Thursday, December 27, 2007

Sick, Wii, Poker

I'm laying in bed waiting for a doctor's office to open so I can go in, have them tell me I have streptococcus tonsillitis, and then give me a prescription for the pink liquid that tastes like bubblegum. When I was younger they gave me this horrible chalky-tasting concoction that I could only choke down with milk, but sometime around the age of fifteen they switched me to the bubblegum stuff. Thank you Dr. Rude. I hate being sick. When I'm actually sick, beyond the normal cold or flu, I'm a huge baby. Yes, I do in fact want my mommy right now. I don't know what it is. Some people turn into surly a-holes when they are sick, I'm just docile and needy and apologetic.

If it is strep (it is) and I have to stay home from work (I will), at least I have a new toy to waste time with. Yes, I somehow procured a Wii. Every store in Omaha is entirely sold out of accessories and most of the better games, but I still have my one Wiimote with Nunchuk, Wii Sports, and Mario Galaxy. Mario Galaxy makes me feel drunk. You are Mario, and you are traveling through the galaxy to try and find Princess Peach who has been kidnapped. What makes me feel drunk is that you land on these tiny little comets and planets where you run all over the 3D surface, upside down, etc. It is very disorienting. I need to acquire Wii Play so I can play Tanks. Tanks is the best game ever. If you need to know why, search for it on YouTube.

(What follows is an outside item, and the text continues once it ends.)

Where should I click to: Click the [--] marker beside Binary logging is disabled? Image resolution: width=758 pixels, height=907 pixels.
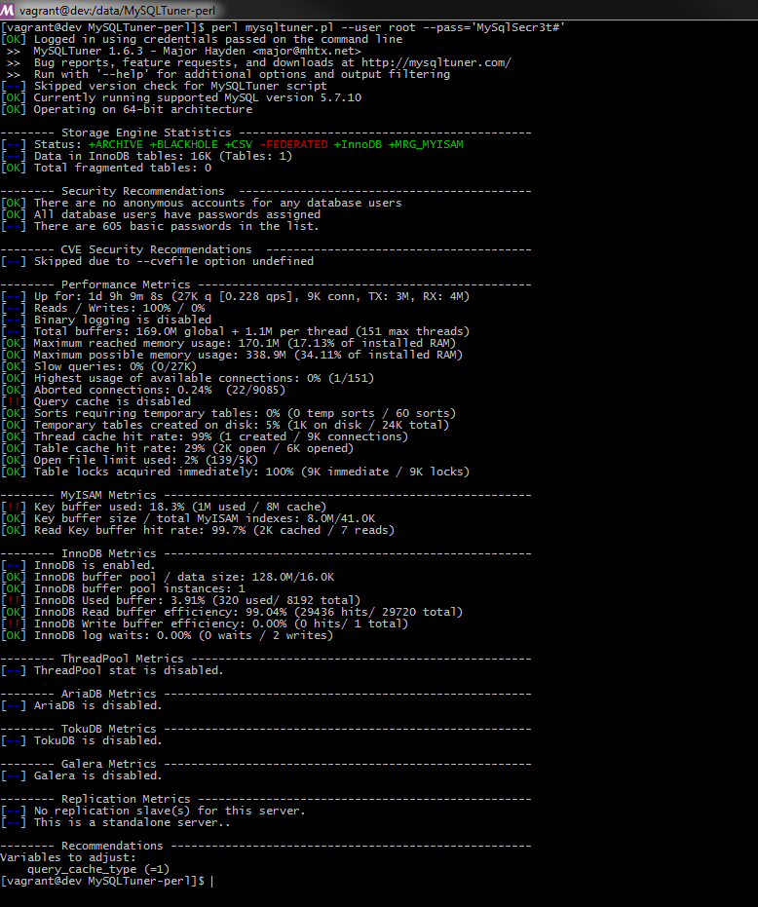pos(14,320)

I played a $10 HU match yesterday. I had been sitting and waiting for a game for quite some time now, but I've been giving up after about a half an hour at a table with no takers. I played a guy that I've played before. He lucksacked me bad two straight times previously (he was the guy that kept making gutshots, and the gutshot card would give me two pair), thus making him think that he's a lot better than I am. The jackass said "Good luck with your last $10" before the match started, and I proceeded to destroy him. I polished him off when I got him to call AI when I had a straight. He raised preflop, and I just called with KJdd. Normally, I would reraise this hand, but it is better to play this guy postflop than to have to make hero calls preflop with hands like KJ. The flop came out AxT with one diamond, and he min bet. This is almost always a sign of strength from him, but I took one off knowing that I get paid if I spike my gutterball. I did when a Q peeled on the turn and I bet pot for around 1k. He insta-called and we took a blank of the river which left me with the stone nuts. He started the hand with about 6k, so he still had 4.5k sitting behind with a pot of just over 3k. I decided just to move in and hope that he couldn't get away from hands like AK or AJ, and really hoping that he had 2 pair because he's never folding. I'm guessing he had AJ because he took a long time to call, but his cards insta-mucked and I left without saying anything. I resisted the urge to play another match because I had someplace to be, but I really wanted to throttle him in four or five straight matches just because he deserves it. Time to call a doctor.

1 comment:

Anonymous said...

you lucky bastard. How the hell did you get a Wii? nice work on the gutterball. Our home game matches have been going overwhelmingly in my favor. I have tripled my money each time. Last week I started with A9 off and the flop came A93 w/ 2 diamonds. Turn blank and chasie McChaserton called my pot sized bet. Sure enough, the river peeled off a diamond, but it was the 9 of diamonds. I bet because I knew he would reraise, I then pushed all in and he called on the second hand of the afternoon. Felt kind of bad, but yet vindicated for all of the crap he's caught in the past.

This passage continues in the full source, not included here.